Clegg has been tipped for gold for all of two years following her run at the London Olympics yet she greeted her audience in Hampden with an attitude that reflected her will and spirit. Her philosophy has been that one can welcome the pressure or crumble under it. One cannot, however, escape it.

She stood on the starting line last night and embraced the moment with a passion. When the stadium cheered her name with a fervour that suggested Scotland had just qualified for the World Cup, Clegg answered with a smile that may have been quiet but spoke loudly of how she viewed what was being laid before her. Hampden in the evening sun was where she wanted to be.

The gun went off and a little more than 12 seconds later she was slapping the hands of Huggins and then crouching as waves of sound move towards her. Her procession around the track then began and it was accompanied by a roll of thunder from the crowd. There is the hackneyed Mexican wave. This was the Scottish tide of emotion, of that best of joys - the one that is shared. Clegg was the only Scottish success in the stadium last night, with Rachel Hunter and Susan McKelvie out of the medals in a hammer throw competition won by Sultana Frizell of Canada.

An honourable mention, though, must be made of Jason MacLean, the 18-year-old from Inverness, who finished fifth in the para-sport 100m T37 in a personal best in 12.93.

The men's 100m final was somehow, almost sacrilegiously reduced to a footnote. It was illustrious and dramatic but the fast men had to bow before the woman from the Borders who sensed glory and took it.

There may have been a Clegg-like roar if Adam Gemili of England had triumphed but he could only split Kemar Bailey-Cole, who won in 10 seconds flat, and Nickel Ashmeade of Jamaica.

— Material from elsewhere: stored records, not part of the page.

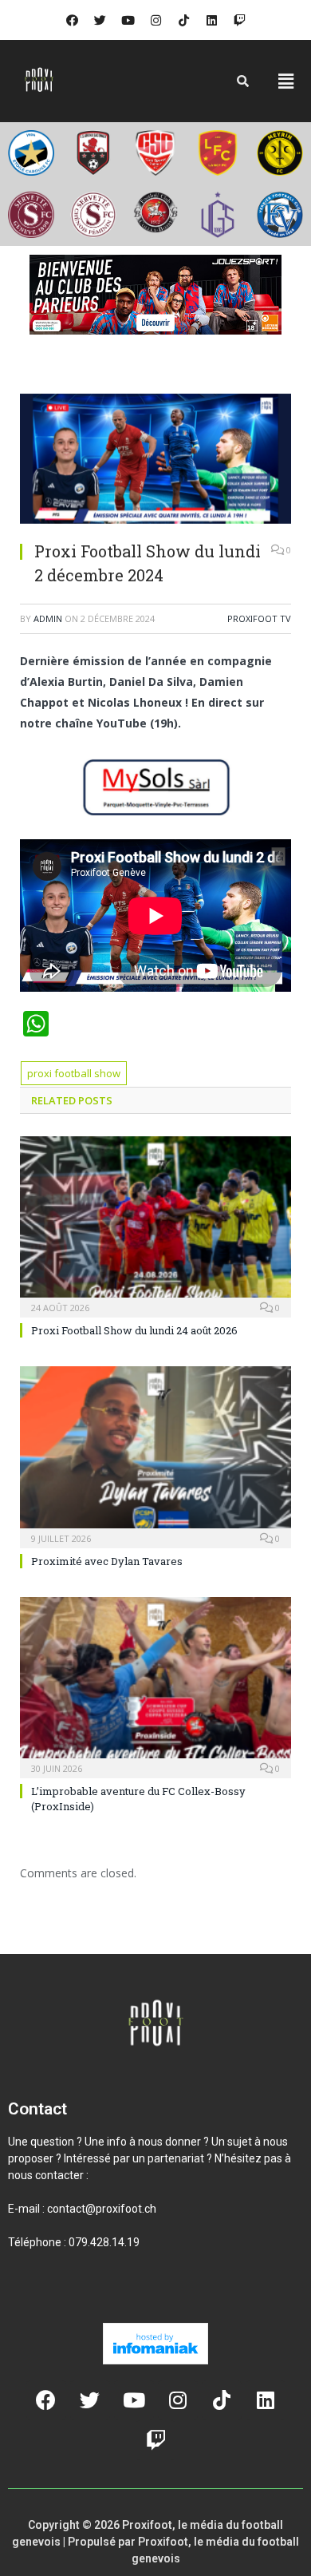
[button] (286, 80)
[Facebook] (72, 20)
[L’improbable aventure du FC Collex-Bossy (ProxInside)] (155, 1685)
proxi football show (73, 1073)
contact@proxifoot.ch (101, 2208)
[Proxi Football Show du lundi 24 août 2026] (155, 1225)
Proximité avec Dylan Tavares (107, 1561)
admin (47, 618)
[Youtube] (128, 20)
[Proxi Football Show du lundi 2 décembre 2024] (155, 461)
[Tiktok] (183, 20)
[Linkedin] (211, 20)
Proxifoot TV (259, 618)
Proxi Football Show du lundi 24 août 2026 (134, 1330)
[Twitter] (100, 20)
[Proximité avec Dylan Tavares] (155, 1455)
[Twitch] (239, 20)
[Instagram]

This was a Bolt-lite race with Usain reserving his energy for the relay but it was exciting and quick. Gemili, who finished in 10.1, has an assured future. The 20-year-old former footballer found Hampden to be a stadium where the goal of ultimate successive was just elusive.

He was greeted with a wave of noise but most of the passion had been spent on Clegg's victory and on the presentation of medals to her and Huggins with a rendition of Flower of Scotland that rattled Hampden.

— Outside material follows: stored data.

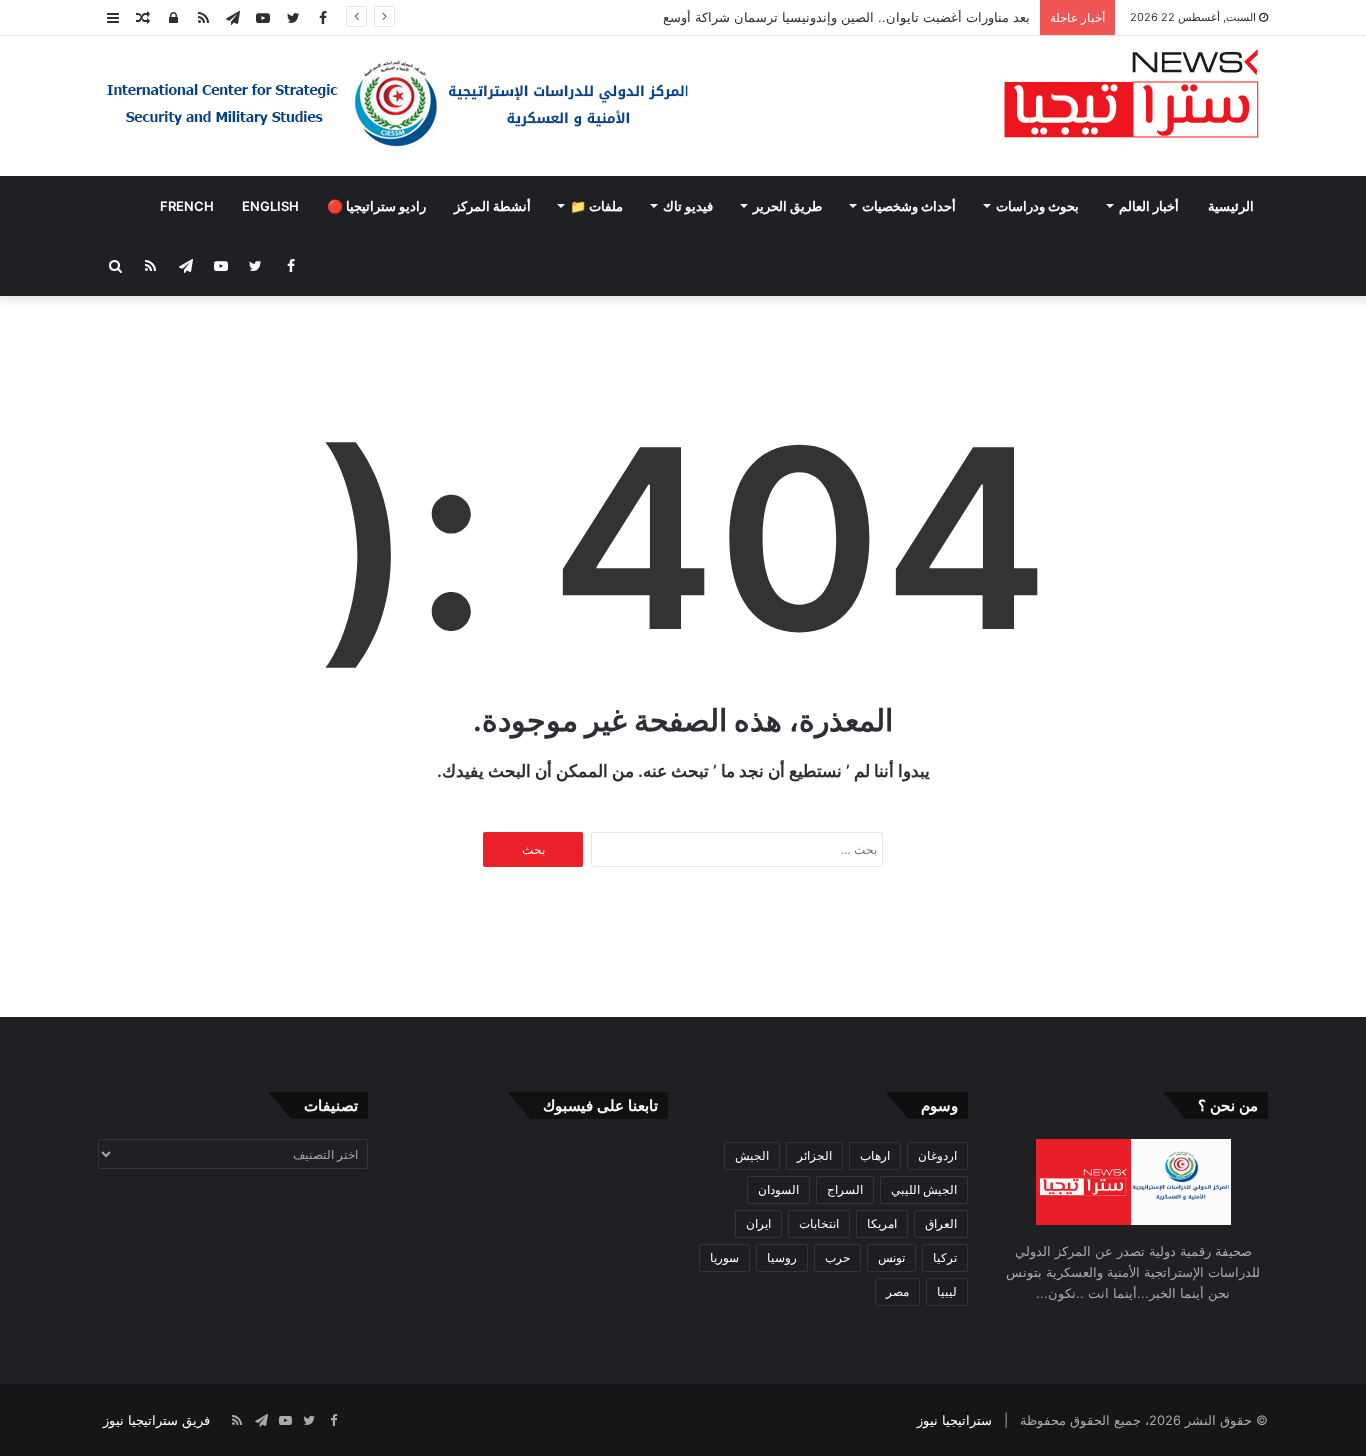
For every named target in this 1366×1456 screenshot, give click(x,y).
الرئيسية (1231, 206)
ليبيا (947, 1291)
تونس (891, 1257)
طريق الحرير (787, 206)
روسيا (782, 1257)
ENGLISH (270, 206)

It served as a rousing encore for what was a special night and an intimation of what fellow Scots Laura Muir can expect in the 1500m final and Eilidh Child in the heats of the 400m hurdles today.

But that is in the future. A Monday at Hampden left a glow that lingers. It was a night when Libby Clegg has made the most of her life and the most of her talent. She also, finally, made the most of the Games. There is a growing realisation that the people of Glasgow and Scotland are doing the same.